** START Supplied data **

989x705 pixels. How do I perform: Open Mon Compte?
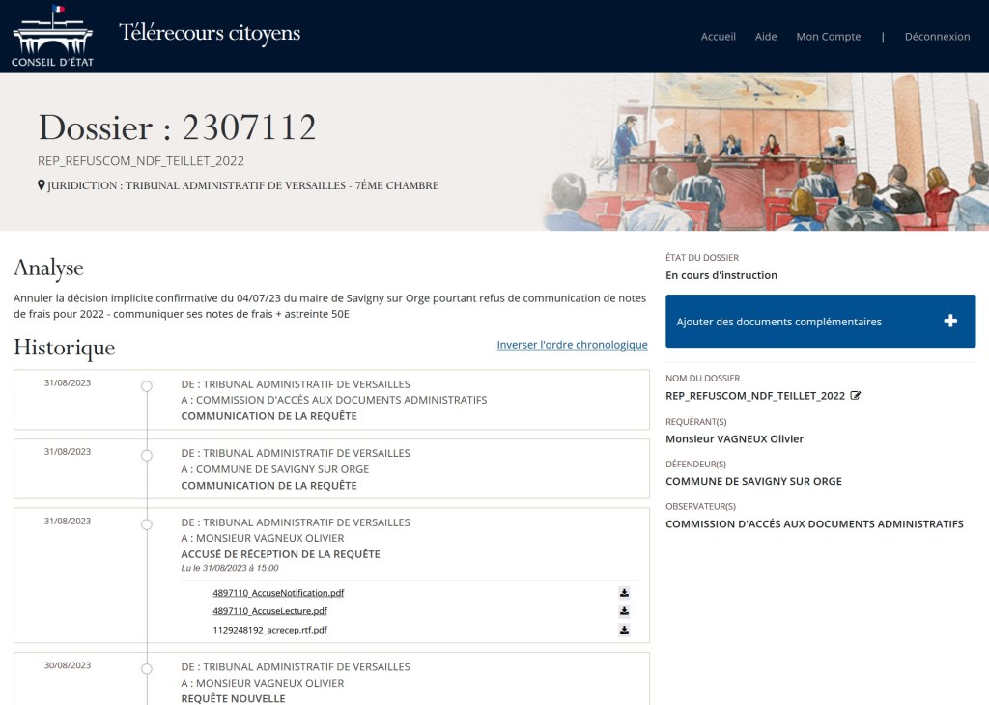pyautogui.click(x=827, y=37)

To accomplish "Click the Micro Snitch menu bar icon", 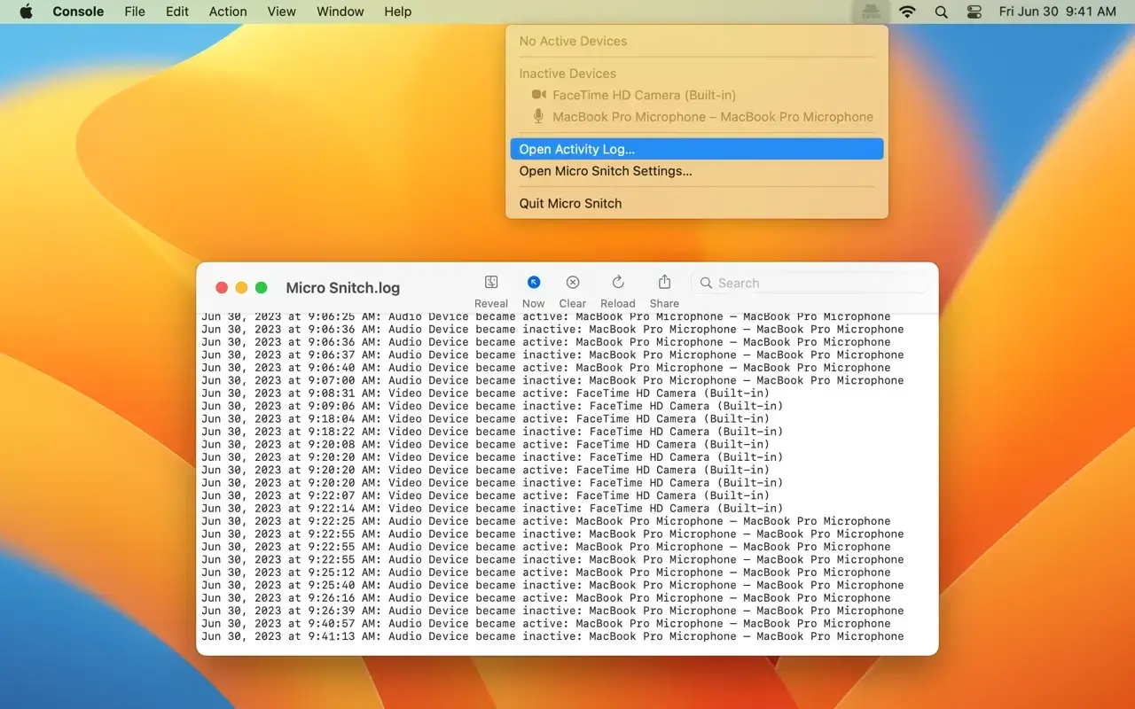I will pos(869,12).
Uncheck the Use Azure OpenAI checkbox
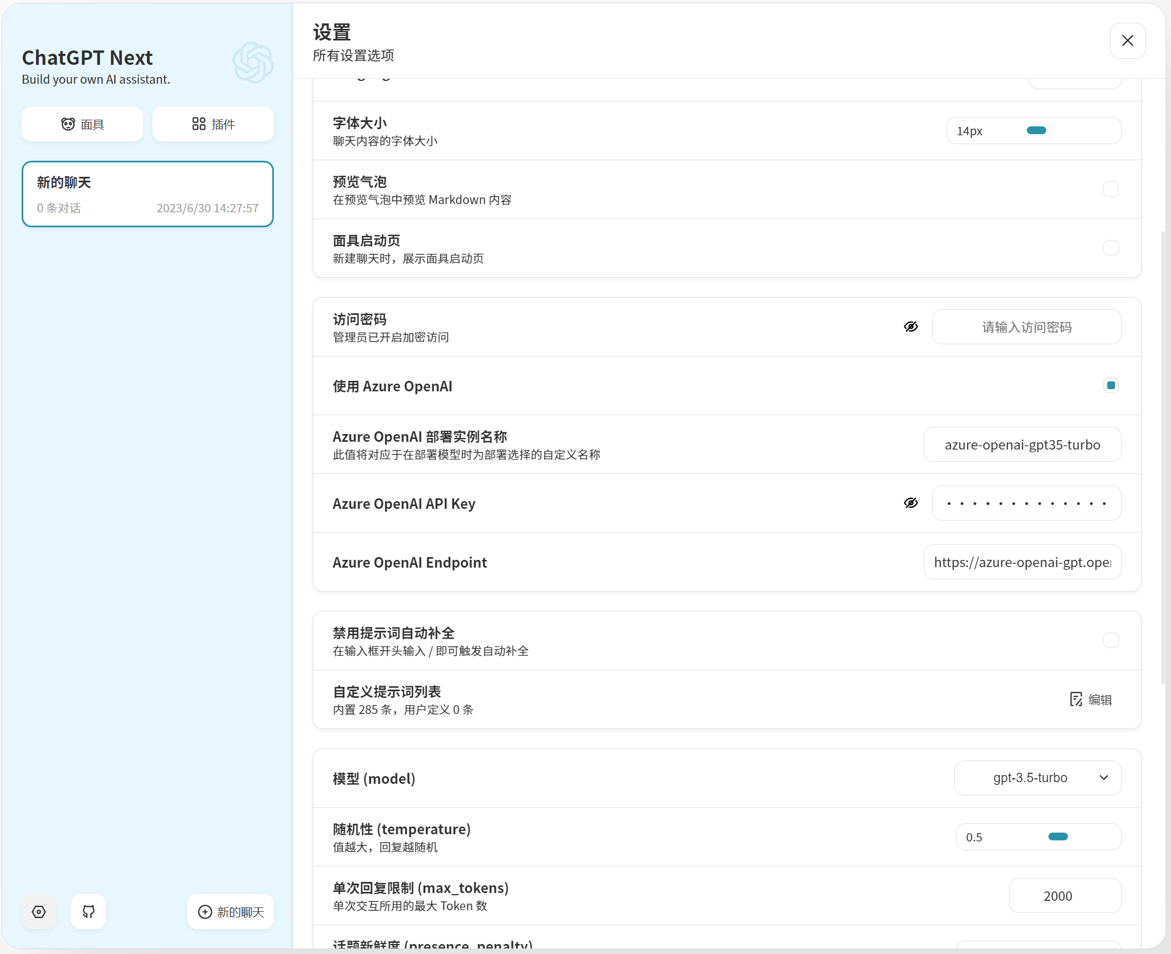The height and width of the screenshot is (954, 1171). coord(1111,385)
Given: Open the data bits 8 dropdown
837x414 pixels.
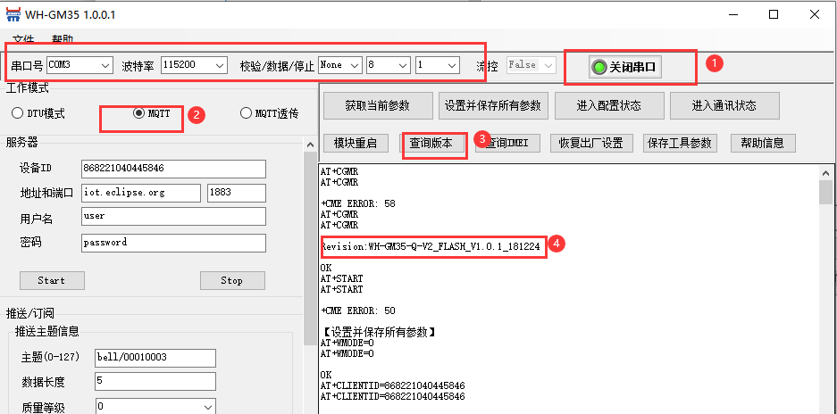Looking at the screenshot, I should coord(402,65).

** END Supplied data **

Exercise prompt:
Put the lines of the items, starting at the line that contains "Given: Open the data bits 8 dropdown" and ending at the end of the items, into a Markdown table with a Row column and a Line Text column, skipping any blank lines. Leave the pictures out of the answer.

Response:
| Row | Line Text |
|---|---|
| 1 | Given: Open the data bits 8 dropdown |
| 2 | 837x414 pixels. |
| 3 | Looking at the screenshot, I should coord(402,65). |